Pie-grièche

De Wikivalais

Quelques oiseaux du bocage n’arrivent qu’en mai. La pie-grièche écorcheur, dernier représentant de la famille à survivre en Valais, ressemble à un bandit masqué. Insectivore chassant à l’affût sur un perchoir dominant, sa présence dépend de celle de buissons épars, d’arbres ou de piquets. Elle fréquente les prairies fleuries riches en papillons , coléoptères, criquets, sauterelles, grillons et autres insectes de belle taille. A l’époque des fenaisons, elle concentre son activité sur les parcelles fauchées : ses proies n’ont plus d’abri. Elle cache volontiers son nid dans les buissons épineux, à défaut sur un arbre, mais jamais bien haut. Avant l’éclosion des jeunes, la chasse se porte sur out le territoire, soit 1 à 2 ha. Mais dès, que les poussins réclament davantage de nourriture, les parents restreignent leur activité à un rayon de 20 à 30 m autour du nid, pour réduire les déplacements.
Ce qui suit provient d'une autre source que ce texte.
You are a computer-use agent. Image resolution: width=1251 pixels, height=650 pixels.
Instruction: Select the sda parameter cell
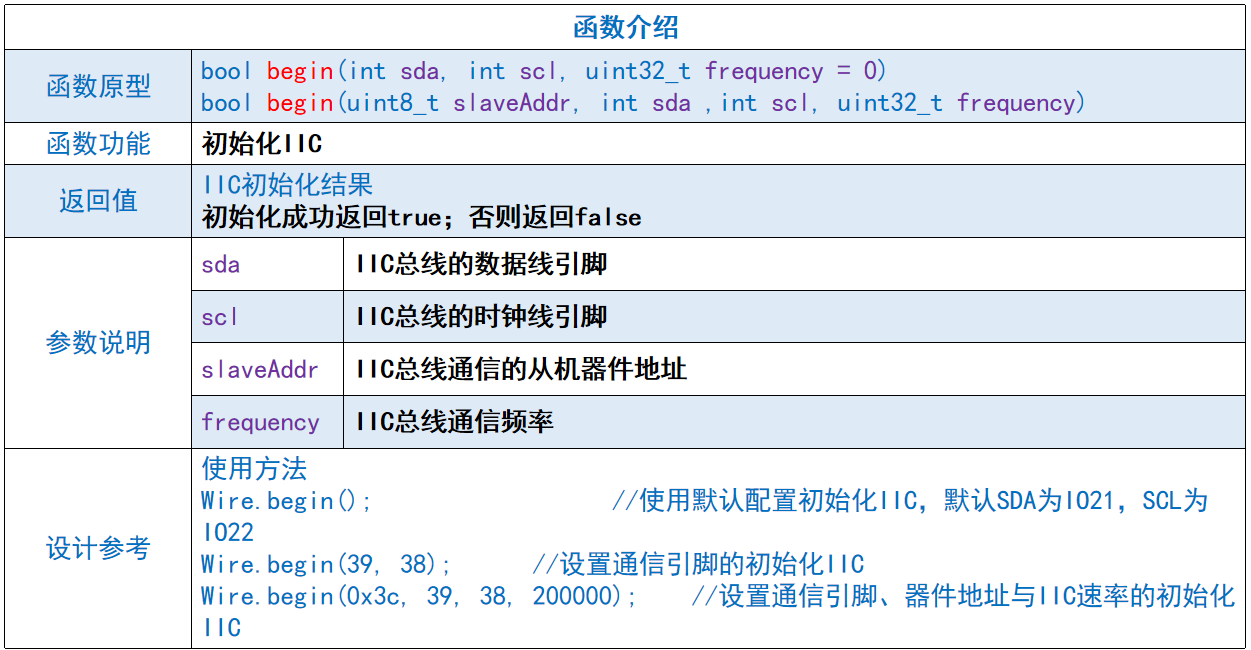tap(217, 264)
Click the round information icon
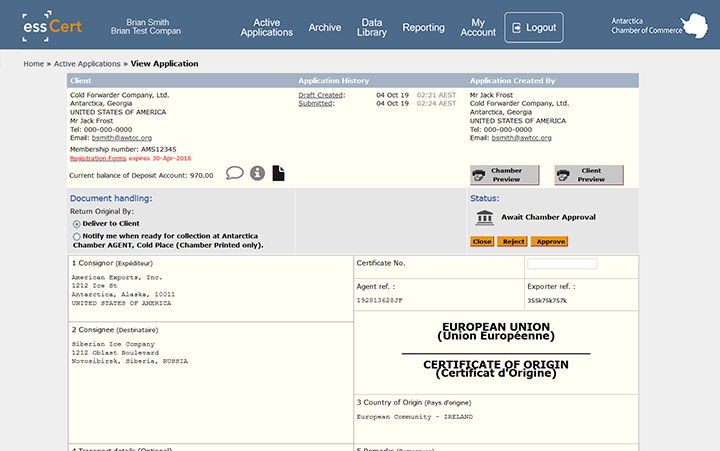Image resolution: width=720 pixels, height=451 pixels. tap(257, 173)
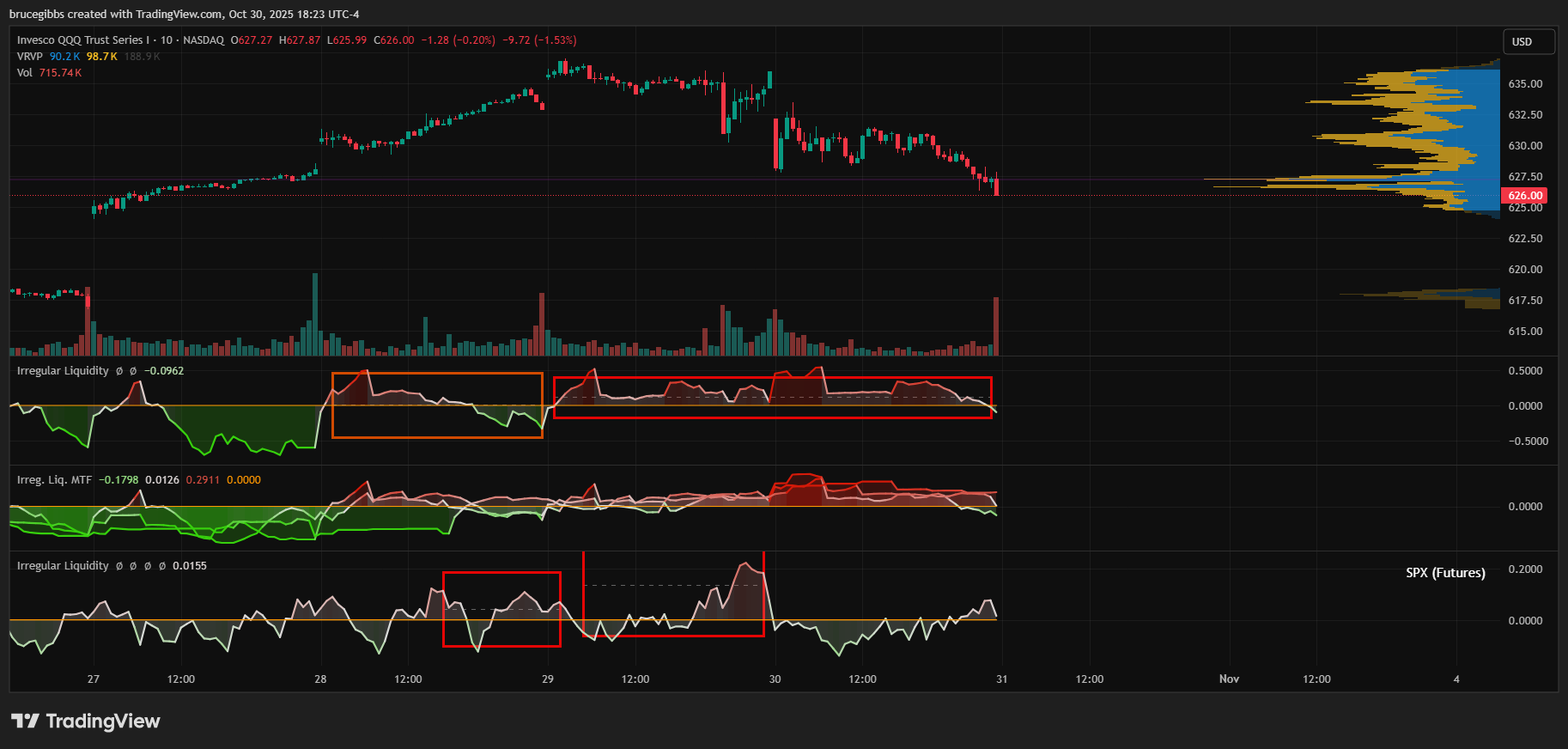Select the SPX (Futures) text annotation
1568x749 pixels.
tap(1445, 573)
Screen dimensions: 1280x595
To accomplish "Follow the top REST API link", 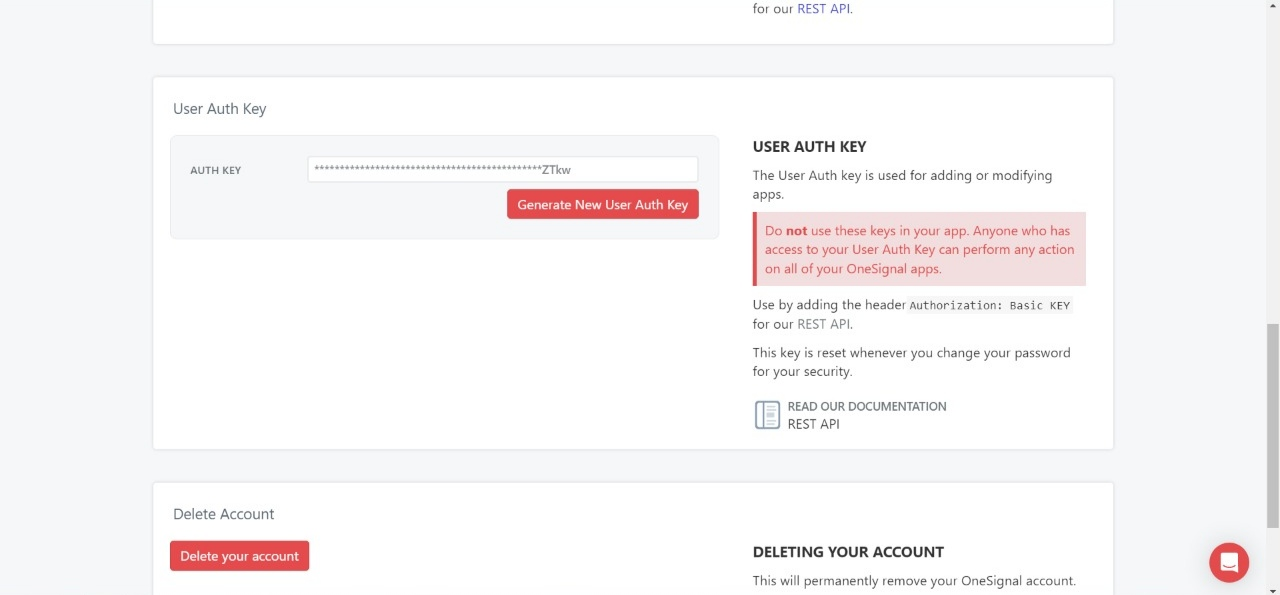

Ses exigences modestes lui permettent de nicher régulièrement jusqu’à 1500 m d’altitude et occasionnellement plus haut encore jusqu’à 1700 m. Mais sa présence en plaine n’est plus que sporadique et dispersée

Ne confondons pas pies-…grièches et pies. Au début de ce siècle, trois pies-grièches – celle à tête rousse, la grise et l’écorcheur – fréquentaient les terres cultivées de basse altitude où alternaient prairies et grands arbres ou buissons ; arbres fruitiers ou haies.

La pie-grièche à tête rousse, la plus belle des trois, avec ses ailes sombres tachées de blanc, sa calotte rousse et sa poitrine rose clair, était liée aux vergers d’arbres fruitiers à hautes tiges, pommiers, poiriers, cerisiers peu importait, pourvu que les arbres fussent suffisamment espacés pour lui permettrent une chasse à vue, à partir d’un poste élevé. Sa répartition allait de la plaine jusqu’à une altitude de 1000-1200 m sur l’adret ; elle n’a jamais niché dans les vallées ou sur le coteau de la rive gauche. Lorsqu’on trouvait son nid, perchée sur le pommier voisin, elle manifestait son inquiétude par des krékrékrékrékré râpeux tout en dessinant des cercles nerveux avec sa queue noire bordée de blanc. Dans les années 1970, entre Riddes et Sierre, une vingtaine de couples dispersés nichaient encore. Les six couples de Riddes ont rapidement disparu avec les vergers qu’ils habitaient, puis ce fut le tour des population d’Uvrier et de Magnot, lors de l’aménagement des zones à bâtir.

La pie-grièche grise, la plus grande, exclusivement présente en plaine, nichait encore sur les peupliers dans les années 1950, chassant dans les vastes prairies alentour.